For modern birthday parties, buffets have become more expensive because most of the items are purchased in hard currency. In addition to the typical cold salad, cake and the croquettes, you have to have a cake, cupcakes, tarts, etc.

That’s what one of the mothers at the party said to me when she was opening one of the gifts. Then she exclaimed: “Look, this is a great party.” That was the moment I realized how much Caesar’s father and mother had spent on all of this.

A party with clowns is the dream of many children, though not all families can afford them. However the “children celebrations industry” has generated such a dynamic that even if people don’t have large incomes or something saved up, most families are committed to ensuring a clown performance – at least one time.

And of course you have to record the event. That was my mission: taking pictures.

The clown for this occasion was responsible for encouraging the kids’ cravings to win. Most of the games she organized were competitive; and she was in charge of animating the ones that weren’t.

For example: She showed them a sheet with a pattern that they had to associate with a children’s movie. That was okay – right? I recalled how on my birthdays, when I was a little, we used to play something similar, but we would shout the answer back together, in a chorus. But these days it’s not like that.

The clown would sometimes call out the title of the movie in English (despite the children there being different ages) while the kids would raise their hands to answer. She would then choose who could speak, and if they gave a wrong answer she would say something like “loser!” Alternately, if the child was correct, she would separate them out of the group and give them a gift (which, as you already know, were little cars for the boys and dolls for the girls).

You can’t imagine what happened? Cesar — the birthday boy himself — didn’t win one single time.  The smile on his little face gradually dissolved with the game of musical chairs. Cesar found himself standing there without a chair in the first round, so he had to leave the game because he was a “loser.”

There was more fun and, at the end, the rope pull! It was funniest when the little kids were pulling as hard as they could, with the girls and boys all together and laughing. A couple adults were then placed at one end of the rope, with only kids on the other (including Cesar). I don’t think I have to tell you how it ended.

Caesar’s crying (after he had believed himself to be the center of his party) filled the small room. Once again he had lost, plus the friction of the rope had hurt his hand.

In order to cheer him up, his parents asked (almost demanded) him to smile and to learn how to lose.

Since the clown decided it was time for pictures (though I had been taking pictures even before the guests arrived), she organized the children in front of the cake for the classic photo.

First it was with the girls, then with the boys, finally all of them together. Next it was with the grandparents, the parents, the great-grandmother, the aunts uncles, and finally with the neighbors.

Though Caesar was bored by that time, his parents asked him to smile and to look at the camera. Conclusion: Children full of happiness.

The piñata, in the form of a children’s superhero, had been made by Caesar’s father.
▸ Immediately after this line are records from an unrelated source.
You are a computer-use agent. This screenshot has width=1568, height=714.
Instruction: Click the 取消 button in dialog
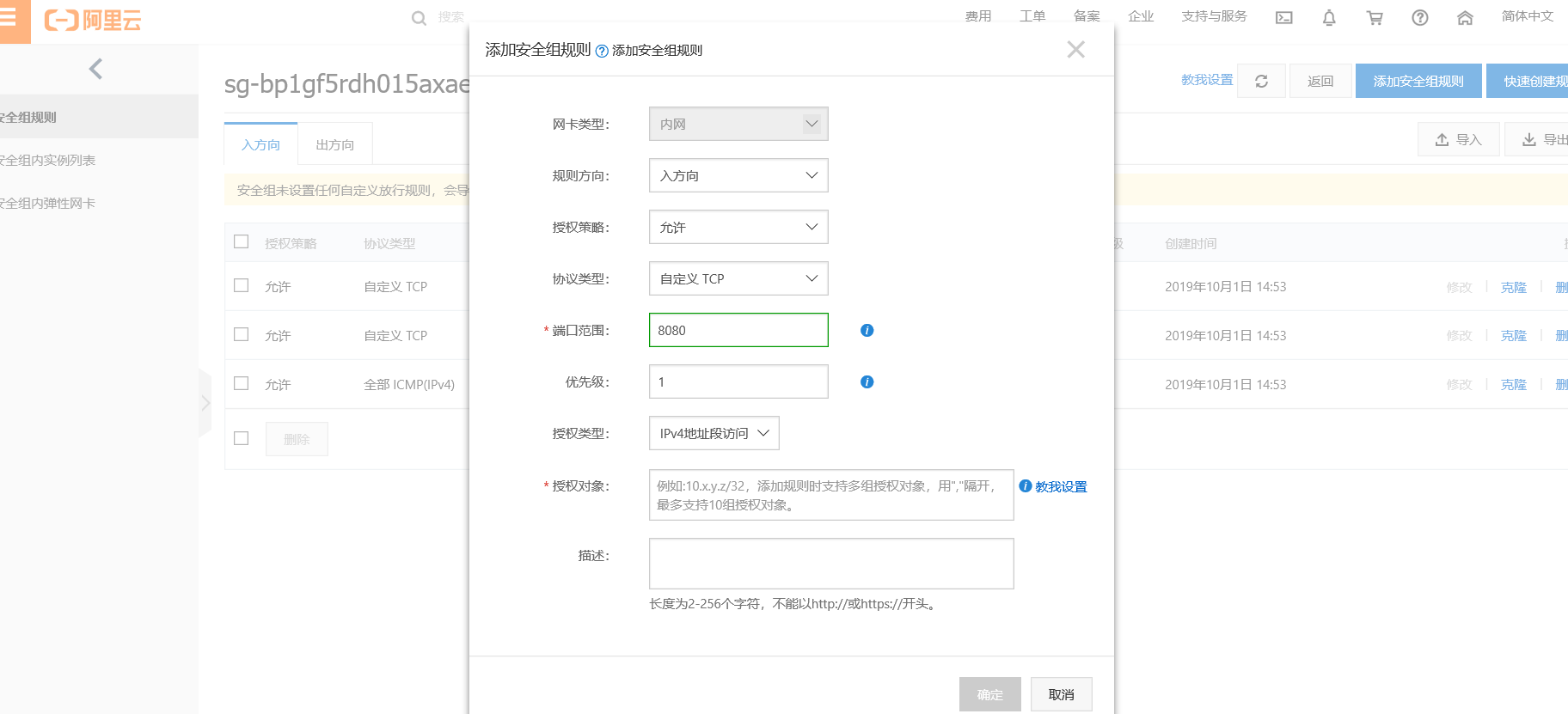1062,694
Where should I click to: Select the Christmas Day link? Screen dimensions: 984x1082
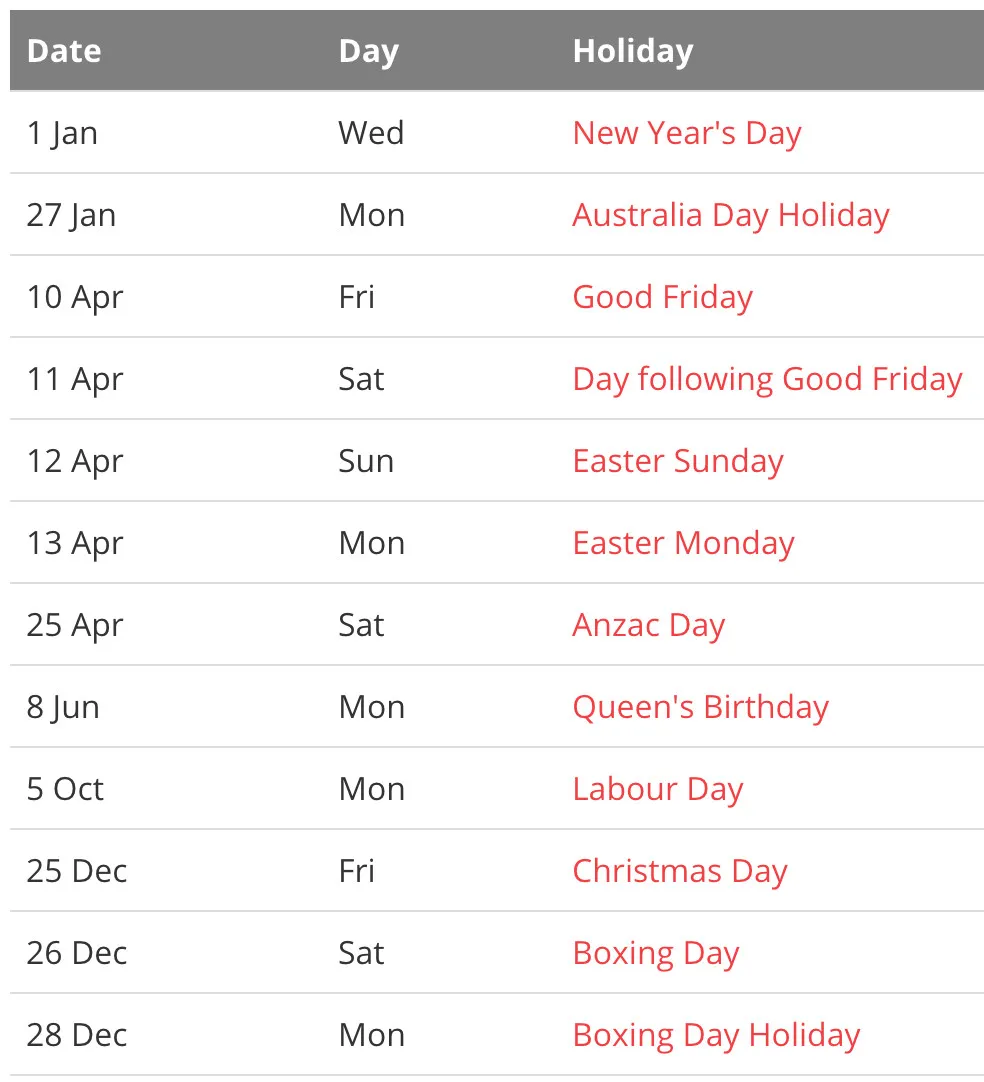coord(680,871)
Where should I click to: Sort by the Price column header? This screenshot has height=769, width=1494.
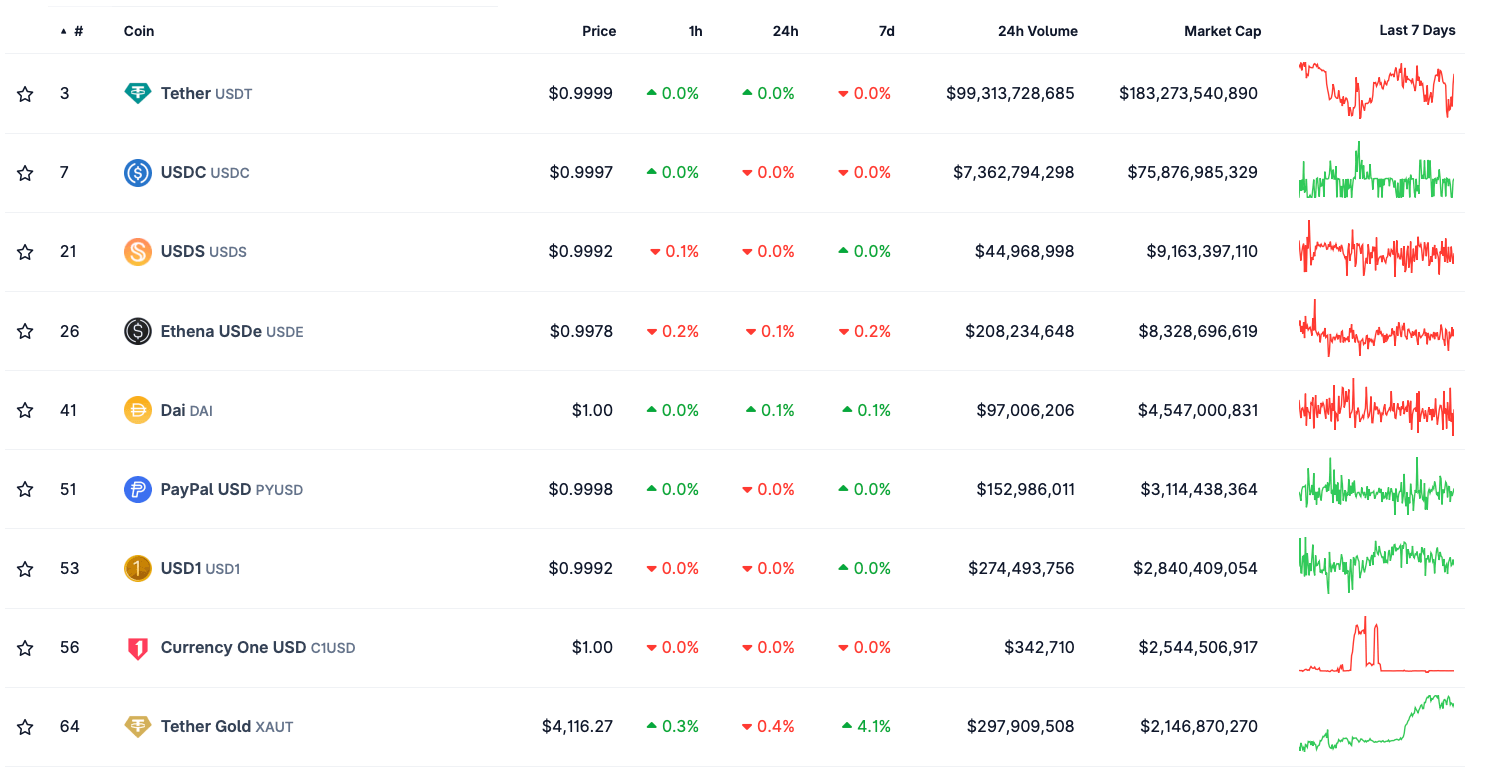pyautogui.click(x=599, y=31)
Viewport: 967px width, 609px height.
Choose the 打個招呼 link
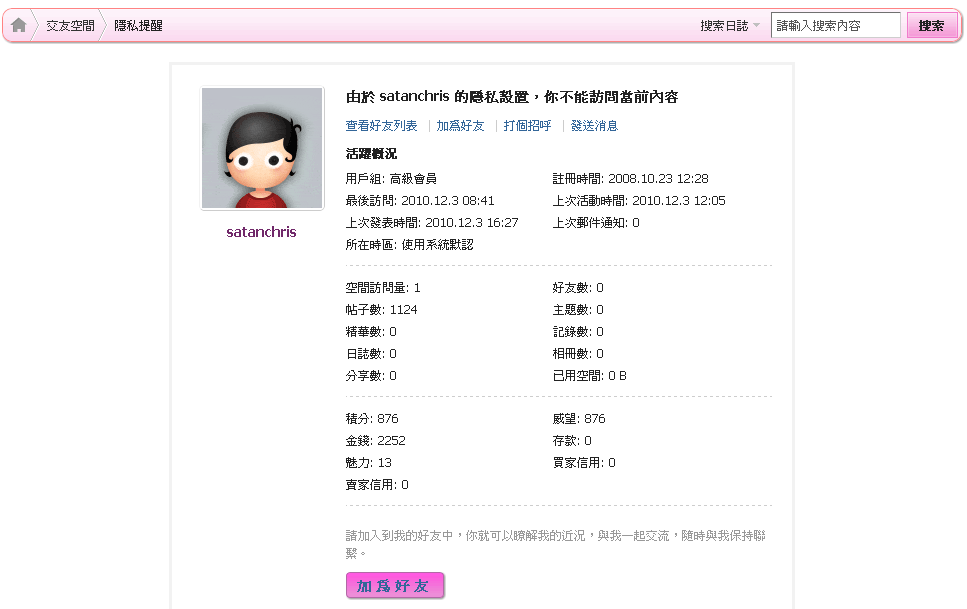[527, 126]
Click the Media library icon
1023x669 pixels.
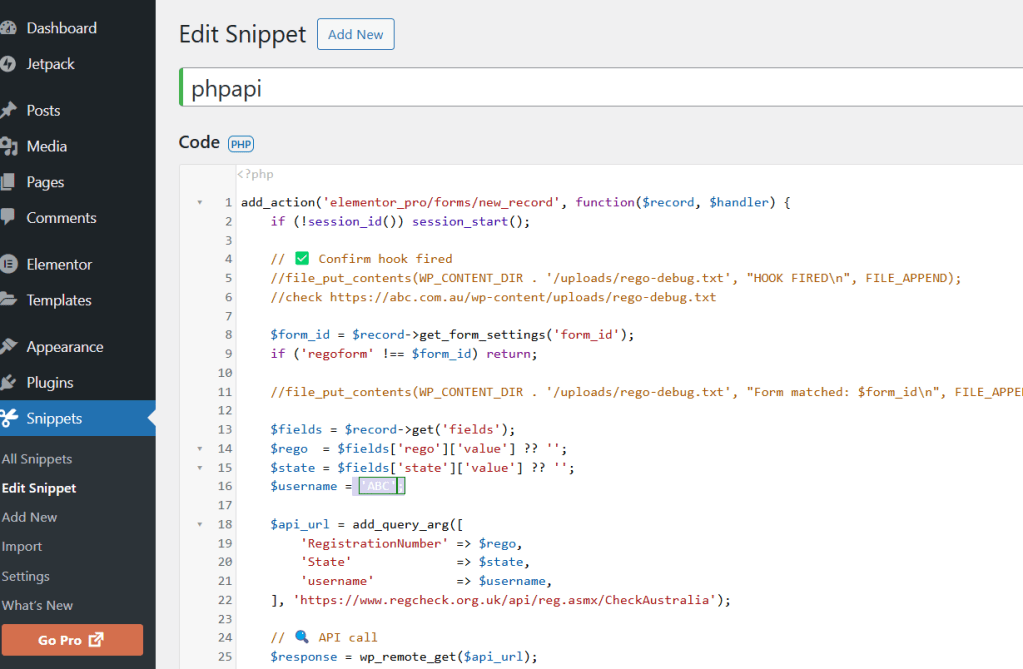[x=8, y=146]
The children couldn’t wait any longer, which made it impossible to spend more time playing with it before someone knocked it to the ground to find candy mixed with pencils, crayons, erasers, notebooks, tiny plastic superheroes, Barbee dolls and confetti.

It was store bought confetti, of course, which took me back to those hours I spent with my father and a hole puncher making our own different-color homemade confetti. Those are only memories now; “memories of poverty,” says a friend.

Something I need to say is that for the game of musical chairs, the clown played reggaeton. Suddenly everyone there, large and small, began to move as if commanded by the reggaeton beat. Mothers encouraged their little ones to imitate them, and that was the end of the children’s music.

As I said, finally the party ended, with the floor covered with boxes, pieces of cake, ice cream cups and balloons blowing around. The children were still enjoying their reggaeton, writhing, jerking their hips and producing proud smiles from the grownups.